Classical logic is telling us is telling us that (P1) is true and that (P1) is false. This means that Chris (and every Presuppositional/Covenantal apologist I’ve ever seen/heard/read) is stuck in a true dilemma.
Chris can agree with his opponent (or me) and do away with classical logic and replace it with some a multi-value logic, but this will require a major revision of the whole concept of the thesis and antithesis, Christianity versus Not Christianity. But that would be easier for Chris to do than disregard this hermeneutic of scripture:
First, it is the consistent testimony of Scripture that there are, at bottom, only two worldviews. There are explicit references which would indicate as much. For example, Christ Jesus says that one is either for Him or against Him. There is no middle ground here. Even if one should disagree with Christ Jesus in His words it follows that the individual doing so would then be in disagreement with Christ Jesus. Thus that individual would be agreeing with the worldview of the non-Christian; it is certainly not of the Christian worldview to question the words of Christ.
If Chris doesn’t do that, his only other real option is to defend his use of classical logic, but this strikes me as a losing proposition since all these multi-value logics were created to resolve these kinds of paradoxes in the first place.
To invoke the mindset of a Presuppositional/Covenantal apologist whom both Chris and I admire, I’d have to repeat the adage,“ inconsistency is a sign of a failed argument.” What could be more inconsistent than a self contradictory logic? If your exegetical method for reading scriptures turned up contradictory readings of the text, what would be the appropriate strategy?
I also wonder how this kind of proposition stands in relation to God. If Chris were to say that (P1) is meaningless (e.g. a proposition that is not true or false), how does God ground a meaningless proposition? How does God ‘exhaustively know’ (Van Til reference) the meaningless?
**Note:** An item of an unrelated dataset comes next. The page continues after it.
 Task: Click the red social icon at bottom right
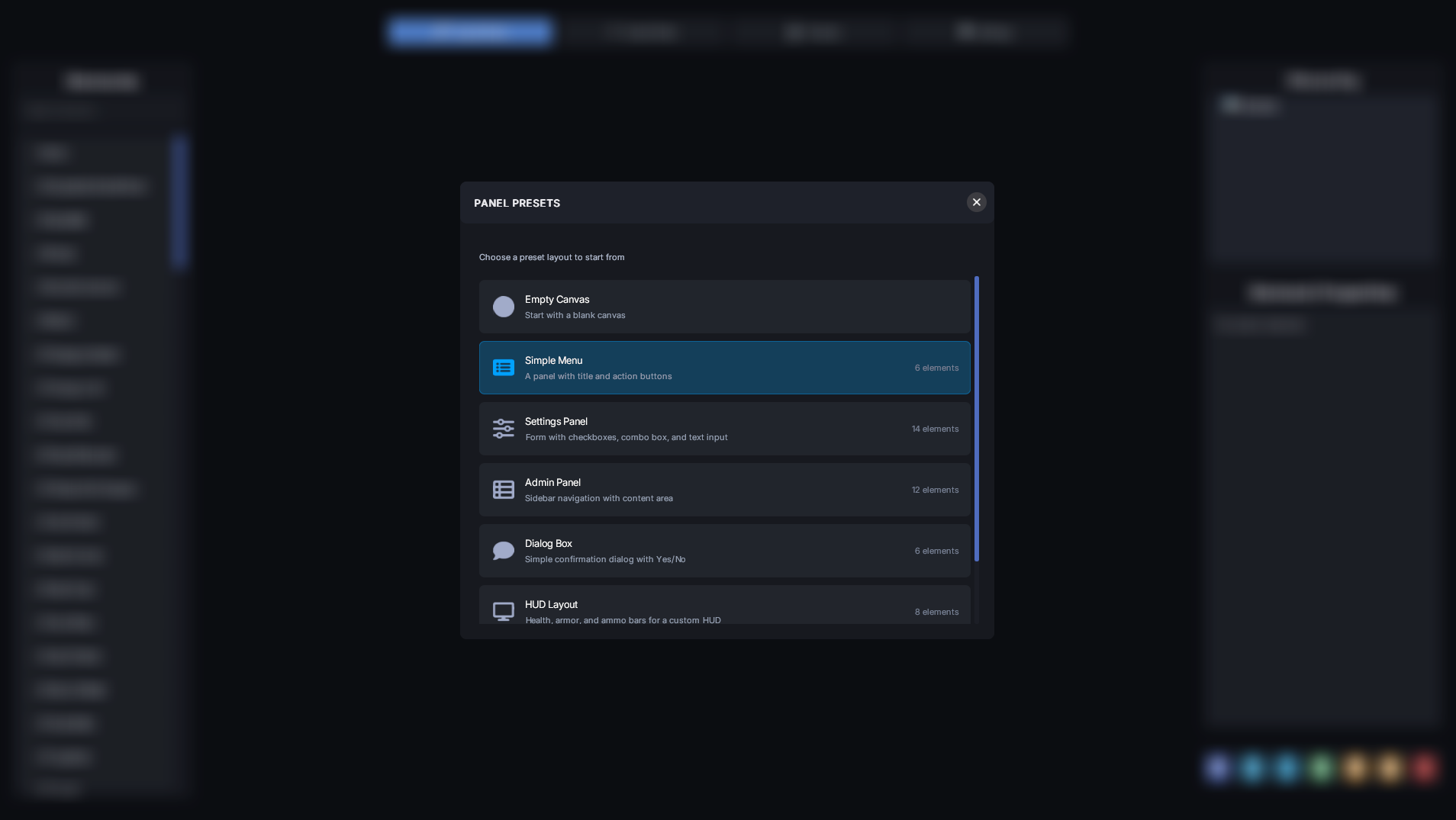tap(1424, 768)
The best solution I see for the Presuppositional/Covenantal apologist is to create some sort of compromise, where they are allowed some kind of X-value logic to deal with the paradoxes created by classical logics, but somehow are able to get the Bivalence/Excluded Middle needed to force the dilemma of their bifurcated worldview (Christianity/Thesis set against Non-Christianity/Antithesis). How exactly that could be done while denying the other party use of multi-value logic is beyond me.
I also want to note that this strategy would not be useful against the Classical style of apologetics, this objection doesn’t really work with someone like J.P. Moreland or William Lane Craig, because they strategies are a completely different beast than those used by Presuppositional/Covenantal apologists.
In any case, I’d be curious to see how such a problem could be answered. Indeed, it has to be answered according to Chris Bolt:
Coherence refers to whether or not the elements of a worldview are logically compatible with one another. For example, if a worldview rejects contradictions, but claims that there is a magical ghost from a distant planet that exists and does not exist at the same time and in the same respect, that worldview does not cohere – it does not fit together logically – it is incoherent.